%%
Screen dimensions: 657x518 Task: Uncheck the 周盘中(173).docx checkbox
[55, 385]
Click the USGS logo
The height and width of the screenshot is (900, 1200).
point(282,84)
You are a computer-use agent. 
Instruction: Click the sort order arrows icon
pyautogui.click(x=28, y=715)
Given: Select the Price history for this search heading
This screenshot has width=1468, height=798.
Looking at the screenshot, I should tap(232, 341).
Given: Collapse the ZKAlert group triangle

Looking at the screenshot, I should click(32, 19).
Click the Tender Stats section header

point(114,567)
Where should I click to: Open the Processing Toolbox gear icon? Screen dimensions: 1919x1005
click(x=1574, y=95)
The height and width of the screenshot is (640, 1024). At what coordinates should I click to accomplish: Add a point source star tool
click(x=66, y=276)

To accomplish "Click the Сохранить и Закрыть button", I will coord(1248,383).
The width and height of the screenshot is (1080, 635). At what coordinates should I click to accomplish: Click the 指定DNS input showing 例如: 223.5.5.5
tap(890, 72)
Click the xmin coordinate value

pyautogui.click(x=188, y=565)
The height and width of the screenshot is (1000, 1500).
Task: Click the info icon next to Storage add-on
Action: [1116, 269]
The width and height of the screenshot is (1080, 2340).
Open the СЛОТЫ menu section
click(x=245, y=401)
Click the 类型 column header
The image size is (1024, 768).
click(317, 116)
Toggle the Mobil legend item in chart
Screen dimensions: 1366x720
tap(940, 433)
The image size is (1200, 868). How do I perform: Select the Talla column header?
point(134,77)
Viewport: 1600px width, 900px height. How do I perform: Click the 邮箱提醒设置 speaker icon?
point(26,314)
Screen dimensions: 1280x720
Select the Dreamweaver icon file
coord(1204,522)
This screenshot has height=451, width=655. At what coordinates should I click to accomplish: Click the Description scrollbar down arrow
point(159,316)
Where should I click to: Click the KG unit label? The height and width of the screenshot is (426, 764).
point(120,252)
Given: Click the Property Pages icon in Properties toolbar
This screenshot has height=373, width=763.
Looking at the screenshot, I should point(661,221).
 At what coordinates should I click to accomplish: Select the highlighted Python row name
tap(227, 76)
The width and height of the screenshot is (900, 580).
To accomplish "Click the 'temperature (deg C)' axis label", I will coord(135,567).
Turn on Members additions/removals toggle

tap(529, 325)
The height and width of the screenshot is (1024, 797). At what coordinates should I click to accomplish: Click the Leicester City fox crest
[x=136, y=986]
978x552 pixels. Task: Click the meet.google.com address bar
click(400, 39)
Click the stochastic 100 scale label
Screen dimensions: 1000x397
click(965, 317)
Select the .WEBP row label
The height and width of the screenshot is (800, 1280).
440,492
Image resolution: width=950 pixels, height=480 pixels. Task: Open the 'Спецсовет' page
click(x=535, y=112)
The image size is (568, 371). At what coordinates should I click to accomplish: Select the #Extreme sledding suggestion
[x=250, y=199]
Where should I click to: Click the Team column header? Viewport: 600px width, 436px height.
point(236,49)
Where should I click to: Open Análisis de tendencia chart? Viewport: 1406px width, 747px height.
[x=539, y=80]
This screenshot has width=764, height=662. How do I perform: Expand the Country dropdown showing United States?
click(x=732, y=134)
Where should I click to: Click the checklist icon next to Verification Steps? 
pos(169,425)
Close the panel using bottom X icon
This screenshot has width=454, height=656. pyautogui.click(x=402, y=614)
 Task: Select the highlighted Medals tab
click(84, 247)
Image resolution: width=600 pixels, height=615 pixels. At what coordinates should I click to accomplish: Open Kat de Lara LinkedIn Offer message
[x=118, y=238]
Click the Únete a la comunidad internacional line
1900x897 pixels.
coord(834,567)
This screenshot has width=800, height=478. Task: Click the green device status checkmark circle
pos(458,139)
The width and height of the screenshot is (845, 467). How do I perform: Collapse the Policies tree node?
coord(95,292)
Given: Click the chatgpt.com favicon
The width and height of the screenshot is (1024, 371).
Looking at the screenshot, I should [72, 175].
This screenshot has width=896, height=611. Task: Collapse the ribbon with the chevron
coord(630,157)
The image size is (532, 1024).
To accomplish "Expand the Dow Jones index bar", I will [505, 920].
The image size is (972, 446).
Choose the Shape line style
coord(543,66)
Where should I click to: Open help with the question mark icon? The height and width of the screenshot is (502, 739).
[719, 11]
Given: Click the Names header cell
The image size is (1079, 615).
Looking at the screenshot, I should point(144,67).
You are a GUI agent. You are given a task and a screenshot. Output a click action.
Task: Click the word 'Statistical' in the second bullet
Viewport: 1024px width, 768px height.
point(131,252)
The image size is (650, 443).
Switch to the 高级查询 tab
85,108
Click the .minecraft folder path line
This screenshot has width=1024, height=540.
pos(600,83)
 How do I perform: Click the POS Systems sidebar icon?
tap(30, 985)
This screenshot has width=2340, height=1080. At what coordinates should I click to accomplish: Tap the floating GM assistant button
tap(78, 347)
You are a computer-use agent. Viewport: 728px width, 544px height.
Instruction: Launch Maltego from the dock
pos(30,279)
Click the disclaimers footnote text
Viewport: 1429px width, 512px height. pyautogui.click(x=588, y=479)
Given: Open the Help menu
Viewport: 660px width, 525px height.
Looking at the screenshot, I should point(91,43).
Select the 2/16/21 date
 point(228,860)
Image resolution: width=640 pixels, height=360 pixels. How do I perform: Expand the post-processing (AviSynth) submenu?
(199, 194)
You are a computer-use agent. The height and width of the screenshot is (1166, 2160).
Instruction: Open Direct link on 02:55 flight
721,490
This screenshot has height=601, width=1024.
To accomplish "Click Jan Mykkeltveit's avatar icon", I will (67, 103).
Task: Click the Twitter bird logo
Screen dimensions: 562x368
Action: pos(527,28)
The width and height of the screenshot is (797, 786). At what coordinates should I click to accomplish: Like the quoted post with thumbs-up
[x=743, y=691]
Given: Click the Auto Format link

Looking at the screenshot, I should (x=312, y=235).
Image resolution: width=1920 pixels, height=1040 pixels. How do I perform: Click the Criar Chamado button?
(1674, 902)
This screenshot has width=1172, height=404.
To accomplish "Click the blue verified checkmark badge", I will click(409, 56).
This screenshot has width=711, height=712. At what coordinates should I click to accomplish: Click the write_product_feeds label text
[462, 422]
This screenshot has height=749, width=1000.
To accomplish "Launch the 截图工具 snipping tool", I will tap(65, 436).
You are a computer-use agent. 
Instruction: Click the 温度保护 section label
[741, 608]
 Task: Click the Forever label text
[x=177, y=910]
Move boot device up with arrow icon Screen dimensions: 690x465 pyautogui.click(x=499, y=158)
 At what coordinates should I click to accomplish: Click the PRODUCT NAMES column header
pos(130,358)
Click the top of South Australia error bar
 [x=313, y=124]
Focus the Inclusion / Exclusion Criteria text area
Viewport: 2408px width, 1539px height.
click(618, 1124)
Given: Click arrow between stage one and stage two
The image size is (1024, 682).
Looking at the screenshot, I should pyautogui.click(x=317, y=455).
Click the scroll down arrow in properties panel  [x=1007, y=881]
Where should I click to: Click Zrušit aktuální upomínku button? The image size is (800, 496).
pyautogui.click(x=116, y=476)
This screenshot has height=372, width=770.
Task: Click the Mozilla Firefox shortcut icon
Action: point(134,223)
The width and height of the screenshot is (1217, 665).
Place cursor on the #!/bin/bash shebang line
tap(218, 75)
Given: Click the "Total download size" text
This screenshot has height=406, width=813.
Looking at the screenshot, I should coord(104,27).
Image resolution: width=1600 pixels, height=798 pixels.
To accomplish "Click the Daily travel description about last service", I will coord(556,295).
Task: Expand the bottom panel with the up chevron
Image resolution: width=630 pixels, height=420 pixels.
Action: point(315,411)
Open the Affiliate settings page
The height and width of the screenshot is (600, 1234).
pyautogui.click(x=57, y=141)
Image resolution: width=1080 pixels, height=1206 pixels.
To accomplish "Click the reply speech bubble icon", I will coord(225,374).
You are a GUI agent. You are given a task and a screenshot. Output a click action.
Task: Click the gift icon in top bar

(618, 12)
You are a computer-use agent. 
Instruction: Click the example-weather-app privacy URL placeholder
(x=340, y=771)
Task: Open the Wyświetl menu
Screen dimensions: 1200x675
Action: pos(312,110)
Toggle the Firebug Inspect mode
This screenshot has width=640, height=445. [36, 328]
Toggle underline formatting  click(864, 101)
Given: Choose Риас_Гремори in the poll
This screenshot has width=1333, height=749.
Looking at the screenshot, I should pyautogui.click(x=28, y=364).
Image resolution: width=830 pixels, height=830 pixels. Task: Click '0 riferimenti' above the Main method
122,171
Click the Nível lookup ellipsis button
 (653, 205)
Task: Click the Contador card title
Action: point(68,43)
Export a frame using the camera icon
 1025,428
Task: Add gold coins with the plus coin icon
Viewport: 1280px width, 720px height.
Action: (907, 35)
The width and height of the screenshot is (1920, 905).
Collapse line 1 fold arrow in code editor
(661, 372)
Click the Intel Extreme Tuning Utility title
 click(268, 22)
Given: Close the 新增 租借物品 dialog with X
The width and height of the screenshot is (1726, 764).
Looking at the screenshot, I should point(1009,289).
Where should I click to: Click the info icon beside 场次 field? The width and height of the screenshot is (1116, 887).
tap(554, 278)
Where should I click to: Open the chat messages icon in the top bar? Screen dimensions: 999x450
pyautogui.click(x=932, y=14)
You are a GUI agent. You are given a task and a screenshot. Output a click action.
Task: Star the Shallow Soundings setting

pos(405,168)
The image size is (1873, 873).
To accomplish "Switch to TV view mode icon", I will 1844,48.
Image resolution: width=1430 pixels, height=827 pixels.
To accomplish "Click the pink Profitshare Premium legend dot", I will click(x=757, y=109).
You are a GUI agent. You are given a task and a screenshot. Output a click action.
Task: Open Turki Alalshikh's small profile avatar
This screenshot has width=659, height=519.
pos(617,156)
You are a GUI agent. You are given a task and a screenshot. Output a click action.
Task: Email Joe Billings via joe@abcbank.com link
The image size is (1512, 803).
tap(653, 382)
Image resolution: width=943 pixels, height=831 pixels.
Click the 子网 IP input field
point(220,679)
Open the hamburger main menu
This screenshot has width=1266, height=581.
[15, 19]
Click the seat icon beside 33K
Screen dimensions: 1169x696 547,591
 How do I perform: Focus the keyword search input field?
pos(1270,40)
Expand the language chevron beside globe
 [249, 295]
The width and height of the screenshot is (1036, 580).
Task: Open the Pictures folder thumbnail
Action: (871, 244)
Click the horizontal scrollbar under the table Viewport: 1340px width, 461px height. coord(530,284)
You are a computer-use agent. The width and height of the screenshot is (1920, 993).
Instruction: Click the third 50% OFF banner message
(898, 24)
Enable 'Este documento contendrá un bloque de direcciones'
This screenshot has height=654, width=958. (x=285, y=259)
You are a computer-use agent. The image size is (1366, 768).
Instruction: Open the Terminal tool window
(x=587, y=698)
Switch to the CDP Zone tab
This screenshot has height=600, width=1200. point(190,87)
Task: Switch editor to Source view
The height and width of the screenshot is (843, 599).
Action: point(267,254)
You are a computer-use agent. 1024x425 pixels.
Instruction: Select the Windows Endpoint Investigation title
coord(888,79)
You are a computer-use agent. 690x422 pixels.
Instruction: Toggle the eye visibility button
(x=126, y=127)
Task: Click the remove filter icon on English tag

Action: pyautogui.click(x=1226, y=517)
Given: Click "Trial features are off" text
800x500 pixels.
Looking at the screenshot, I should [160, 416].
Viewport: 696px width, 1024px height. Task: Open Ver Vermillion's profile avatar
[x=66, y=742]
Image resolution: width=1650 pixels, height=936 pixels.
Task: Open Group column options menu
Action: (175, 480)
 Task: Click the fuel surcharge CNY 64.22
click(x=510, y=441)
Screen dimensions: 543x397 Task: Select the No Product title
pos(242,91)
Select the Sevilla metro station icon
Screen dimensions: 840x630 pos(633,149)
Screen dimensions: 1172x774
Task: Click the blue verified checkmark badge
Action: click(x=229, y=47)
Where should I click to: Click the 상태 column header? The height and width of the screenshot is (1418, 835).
%%
Search the entries for "legend" and copy each matching line.

§ **OUTPUT OF THE EXERCISE**:
Toggle the Mobil legend item in chart
To accomplish "Click the pink Profitshare Premium legend dot", I will click(x=757, y=109).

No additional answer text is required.